Critical Control Points
Wound assessed at every dressing change and recheck
Five cardinal signs documented, not just observed
Owner educated to recognize abnormal signs and contact the clinic
Step-by-Step Protocol
- 1
Perform wound assessment at each bandage change and at every recheck appointment.
- 2
Assess the five cardinal signs of local infection: erythema, edema, warmth, pain/tenderness, discharge.
- 3
Record wound assessment findings in the patient record — subjective impressions without documentation are not clinically useful.
- 4
Educate owners on normal vs. abnormal wound appearance before discharge, providing written reference materials.
- 5
Establish a recheck schedule: day 2–3, day 10–14 (suture removal), with instructions to contact the clinic if concerns arise.
- 6
Any purulent discharge, progressive swelling, or fever warrants prompt culture and sensitivity, not empiric antibiotic therapy alone.
- 7
For deep infections: do not rely on surface appearance alone — imaging (ultrasound) may be required to identify fluid accumulations.
Key Pitfalls
Failing to establish a structured recheck protocol and relying on clients to self-identify problems.
Starting empiric broad-spectrum antibiotics at the first sign of inflammation without culture and sensitivity.
Misinterpreting normal post-surgical inflammation (expected in first 3–5 days) as infection.
Discharging patients without explicit written guidance on warning signs that require immediate contact.

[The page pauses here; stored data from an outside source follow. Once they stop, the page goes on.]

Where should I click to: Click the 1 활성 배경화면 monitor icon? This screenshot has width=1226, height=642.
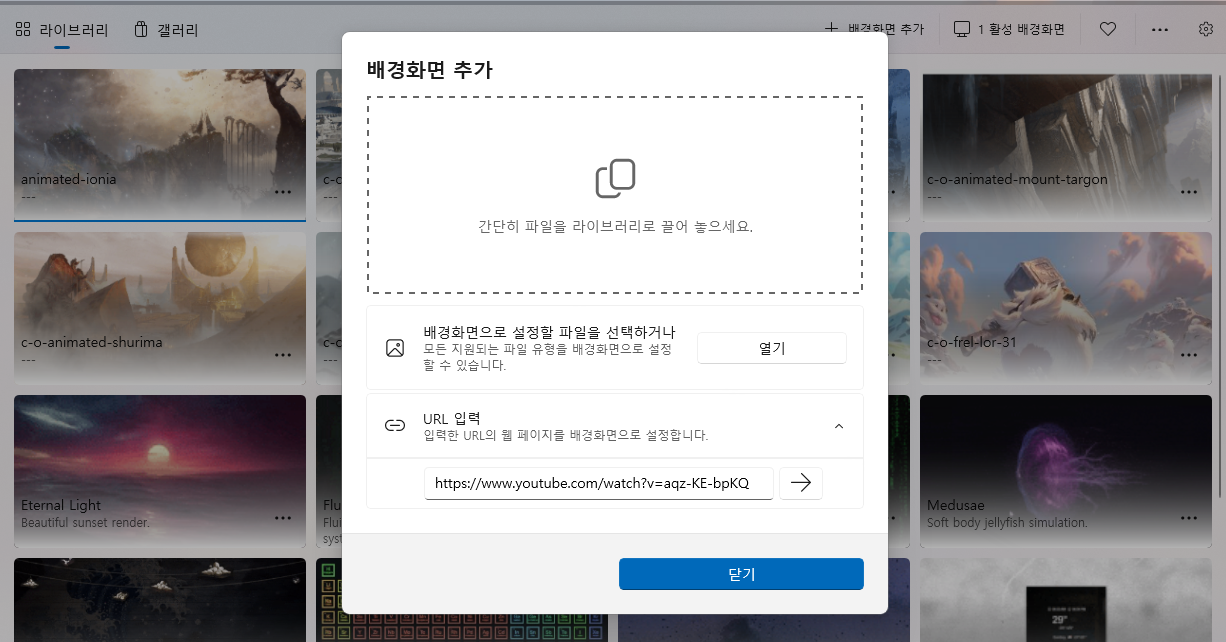click(x=962, y=29)
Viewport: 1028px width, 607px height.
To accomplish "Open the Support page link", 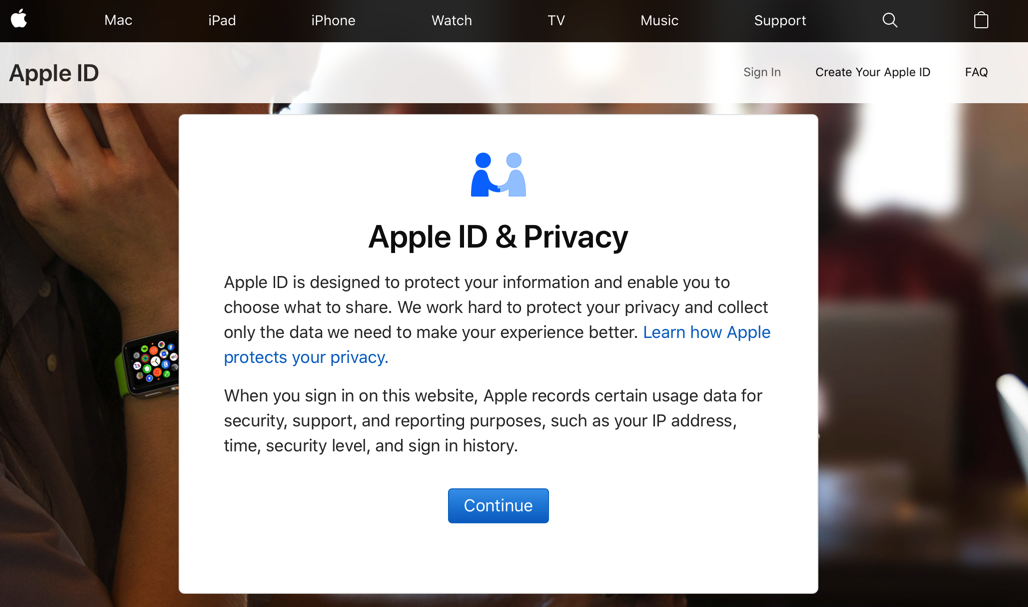I will click(x=780, y=20).
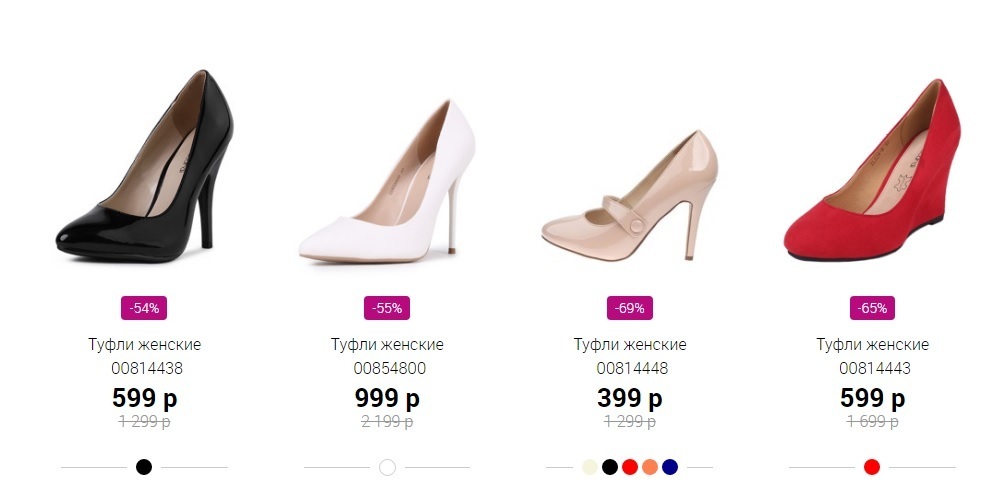The image size is (999, 490).
Task: Open the white stiletto pump image
Action: click(387, 185)
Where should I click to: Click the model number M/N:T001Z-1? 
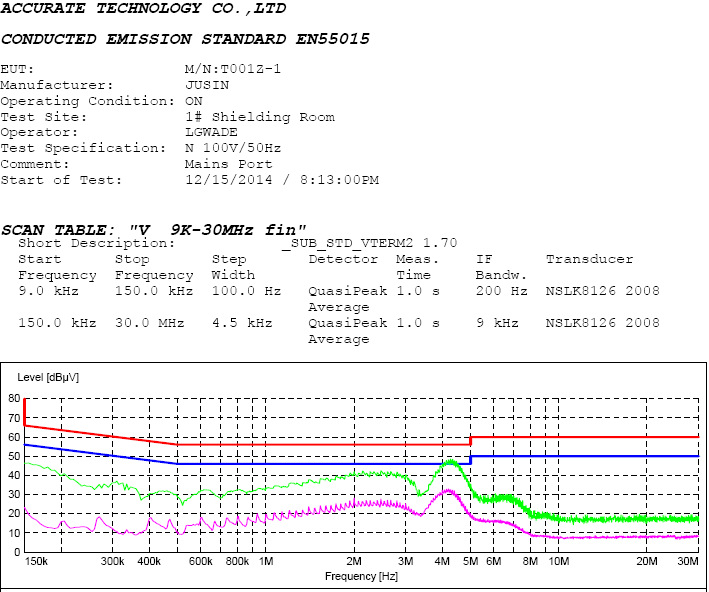point(233,70)
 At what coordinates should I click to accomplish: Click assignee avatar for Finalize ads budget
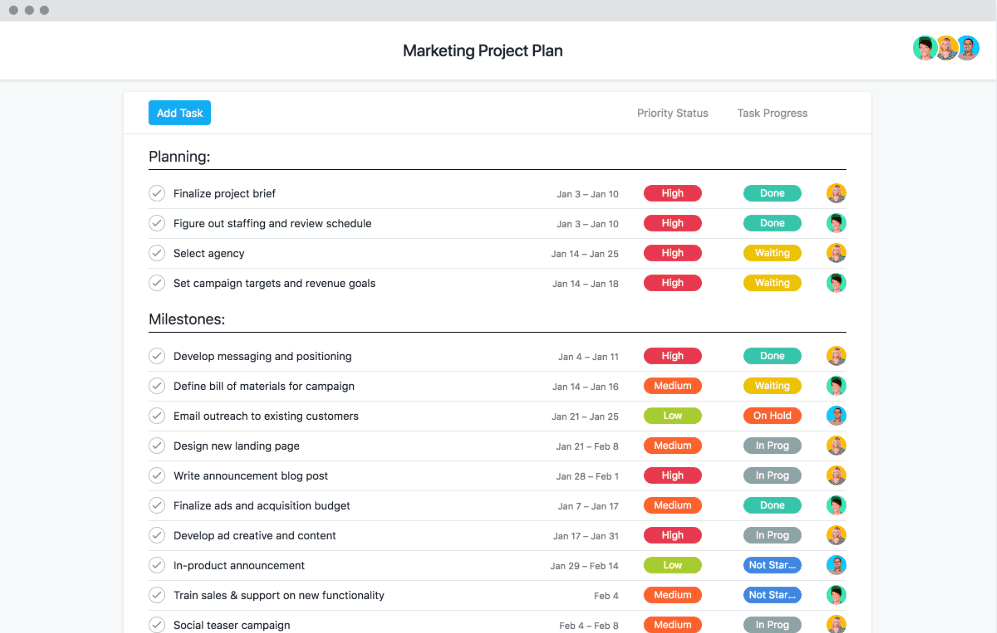click(836, 506)
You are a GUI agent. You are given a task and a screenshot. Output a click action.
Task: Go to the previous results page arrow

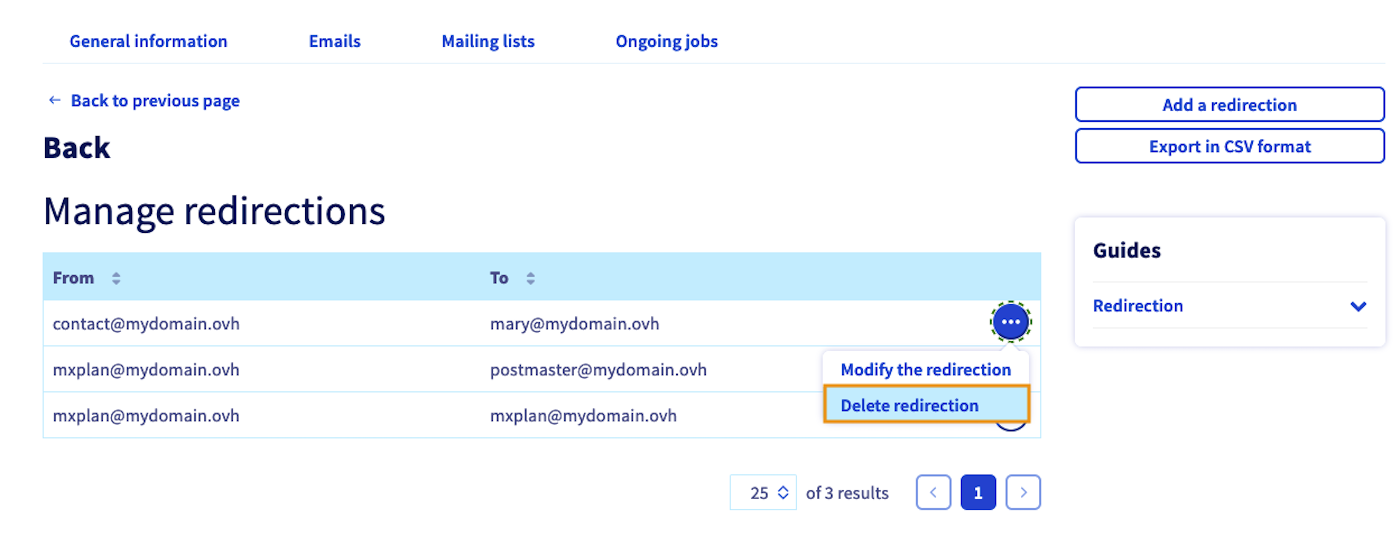point(933,492)
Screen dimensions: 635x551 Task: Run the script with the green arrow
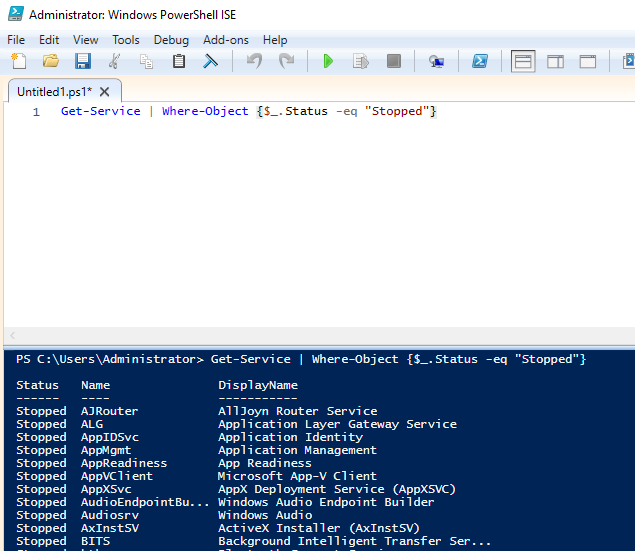[x=328, y=62]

Early detection is the single most important determinant of outcomes in SSI management. A superficial SSI identified at day 3 that is opened, lavaged, and managed appropriately is a minor setback. The same infection at day 10, treated with repeated oral antibiotics, is a wound dehiscence with implant contamination or a deep space infection. The monitoring protocol is the bridge between surgery and resolution — it must be treated as part of the procedure, not an afterthought.